═══ Passage to read
2nd Governor of Kamchatka Krai
- In office 3 March 2011 – 3 April 2020
- Preceded by: Aleksey Kuzmitsky
- Succeeded by: Vladimir Solodov

Governor of Kamchatka Krai (acting)
- In office 25 February 2011 – 3 March 2011

Personal details
- Born: Vladimir Ivanovich Ilyukhin 25 July 1961 (age 64) Novonikolayevka [ru], Russian SFSR, Soviet Union
- Party: United Russia

= Vladimir Ilyukhin =

Russian politician (born 1961)

Vladimir Ivanovich Ilyukhin (Russian: Владимир Иванович Илюхин; born on 25 July 1961), is a Russian politician who was the Governor of Kamchatka Krai from 3 March 2011 to 3 April 2020.

==Biography==

Ilyukhin was born on 25 July 1961. He graduated from the Khabarovsk Institute of National Economy and the Far Eastern Academy of Public Service.
══════
═══ Dataset excerpts
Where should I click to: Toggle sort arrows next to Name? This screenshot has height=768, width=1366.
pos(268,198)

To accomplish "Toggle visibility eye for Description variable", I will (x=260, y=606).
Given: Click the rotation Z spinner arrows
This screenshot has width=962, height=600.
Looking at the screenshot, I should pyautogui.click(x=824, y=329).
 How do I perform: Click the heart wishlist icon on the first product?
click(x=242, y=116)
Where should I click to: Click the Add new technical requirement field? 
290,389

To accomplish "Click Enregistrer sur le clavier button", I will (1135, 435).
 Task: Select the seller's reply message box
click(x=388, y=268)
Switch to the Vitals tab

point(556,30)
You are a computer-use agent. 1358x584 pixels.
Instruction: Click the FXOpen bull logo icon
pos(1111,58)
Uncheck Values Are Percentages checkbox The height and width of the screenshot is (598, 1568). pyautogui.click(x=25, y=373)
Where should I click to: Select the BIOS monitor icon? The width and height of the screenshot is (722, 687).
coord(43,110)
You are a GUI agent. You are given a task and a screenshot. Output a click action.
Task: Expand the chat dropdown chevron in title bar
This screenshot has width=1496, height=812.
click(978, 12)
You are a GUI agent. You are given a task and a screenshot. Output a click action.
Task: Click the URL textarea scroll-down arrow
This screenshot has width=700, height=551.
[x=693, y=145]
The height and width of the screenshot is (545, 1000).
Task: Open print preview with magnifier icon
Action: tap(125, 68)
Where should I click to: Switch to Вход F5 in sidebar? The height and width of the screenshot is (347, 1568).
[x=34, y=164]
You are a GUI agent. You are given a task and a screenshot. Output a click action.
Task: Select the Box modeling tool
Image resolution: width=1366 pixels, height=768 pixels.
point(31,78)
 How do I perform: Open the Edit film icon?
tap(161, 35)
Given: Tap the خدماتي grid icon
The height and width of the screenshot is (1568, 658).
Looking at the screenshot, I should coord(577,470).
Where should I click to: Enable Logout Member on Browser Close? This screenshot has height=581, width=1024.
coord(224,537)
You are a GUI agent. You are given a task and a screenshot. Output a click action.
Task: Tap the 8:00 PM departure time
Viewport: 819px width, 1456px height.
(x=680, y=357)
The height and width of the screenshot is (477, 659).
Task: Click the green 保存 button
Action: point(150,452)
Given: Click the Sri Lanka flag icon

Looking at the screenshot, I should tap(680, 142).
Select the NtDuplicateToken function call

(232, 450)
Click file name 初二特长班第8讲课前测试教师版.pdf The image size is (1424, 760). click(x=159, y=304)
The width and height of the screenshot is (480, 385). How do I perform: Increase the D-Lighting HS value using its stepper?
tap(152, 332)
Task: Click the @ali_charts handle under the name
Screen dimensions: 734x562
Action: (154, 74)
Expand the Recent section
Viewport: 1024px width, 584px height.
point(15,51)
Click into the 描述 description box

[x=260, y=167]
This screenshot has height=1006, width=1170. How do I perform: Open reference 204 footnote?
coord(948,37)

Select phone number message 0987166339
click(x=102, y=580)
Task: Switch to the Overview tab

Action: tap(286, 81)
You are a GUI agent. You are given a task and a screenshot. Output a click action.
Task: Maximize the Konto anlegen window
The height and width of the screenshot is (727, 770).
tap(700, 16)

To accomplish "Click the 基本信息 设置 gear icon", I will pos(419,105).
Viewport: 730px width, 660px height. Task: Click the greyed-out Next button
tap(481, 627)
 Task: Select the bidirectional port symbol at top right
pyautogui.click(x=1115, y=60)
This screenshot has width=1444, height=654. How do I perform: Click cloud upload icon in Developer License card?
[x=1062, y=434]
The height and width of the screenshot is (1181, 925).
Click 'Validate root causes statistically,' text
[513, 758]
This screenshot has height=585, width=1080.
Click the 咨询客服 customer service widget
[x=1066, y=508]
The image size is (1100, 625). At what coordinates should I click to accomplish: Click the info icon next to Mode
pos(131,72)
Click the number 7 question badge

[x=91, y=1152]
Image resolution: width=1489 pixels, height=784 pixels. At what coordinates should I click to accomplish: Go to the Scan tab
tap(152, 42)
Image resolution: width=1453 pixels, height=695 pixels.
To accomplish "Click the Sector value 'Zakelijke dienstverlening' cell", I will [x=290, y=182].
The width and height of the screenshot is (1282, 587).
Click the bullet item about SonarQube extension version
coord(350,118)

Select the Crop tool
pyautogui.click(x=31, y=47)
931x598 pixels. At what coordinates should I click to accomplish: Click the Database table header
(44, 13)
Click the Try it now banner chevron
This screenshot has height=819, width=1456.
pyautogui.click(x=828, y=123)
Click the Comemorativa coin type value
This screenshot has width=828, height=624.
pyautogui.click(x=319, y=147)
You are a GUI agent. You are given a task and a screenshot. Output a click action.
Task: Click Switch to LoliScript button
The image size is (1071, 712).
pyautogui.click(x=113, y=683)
══════
**Tasks**
**a.** List every person named in the page on Vladimir Ilyukhin.
**b.** In the page on Vladimir Ilyukhin, rewrite the stretch from "- In office 25" through "3 April 2020.", swapping "politician" for "statesman".
**c.** Carry on the biography of Vladimir Ilyukhin from its final sentence.

**Replies**
**a.** Vladimir Ivanovich Ilyukhin, Aleksey Kuzmitsky, Vladimir Solodov

**b.**
- In office 25 February 2011 – 3 March 2011

Personal details
- Born: Vladimir Ivanovich Ilyukhin 25 July 1961 (age 64) Novonikolayevka [ru], Russian SFSR, Soviet Union
- Party: United Russia

= Vladimir Ilyukhin =

Russian statesman (born 1961)

Vladimir Ivanovich Ilyukhin (Russian: Владимир Иванович Илюхин; born on 25 July 1961), is a Russian statesman who was the Governor of Kamchatka Krai from 3 March 2011 to 3 April 2020.

**c.**
Since 1983, he worked as an instructor of the department, and the chief of staff of the Komsomol building of the Petropavlovsk city committee of the Komsomol of the Kamchatka Krai. Several years later, he was the head of the department of the regional committee of the Komsomol of the Kamchatka Krai. From 1988 to 1991 he worked as the head of the department, deputy director of the Regional Center of NTTM in the Kamchatka Krai.

In the early 1990s he started commercial activities. In 1991-1994 he headed the JSC "Dream" in Petropavlovsk-Kamchatsky. From 1994-99 he was the executive director of the Kamchatka Union of Entrepreneurs. Since 1999, he held the post of director of the state unitary enterprise "Kamchatka Exhibition Center".

In 2000–02, he headed the administration of industry, business, energy and mineral resources of the administration of the Kamchatka region. From 2002-07, he held the post of chief federal inspector for the Koryak Autonomous District of the Office of the Plenipotentiary of the President of the Russian Federation in the Far Eastern Federal District.

In January 2008, he was appointed Chief Federal Inspector in the Republic of Sakha as an authorized representative of the President of the Russian Federation in the Far Eastern Federal District. In July 2009, he was appointed Chief Federal Inspector for Kamchatka Krai.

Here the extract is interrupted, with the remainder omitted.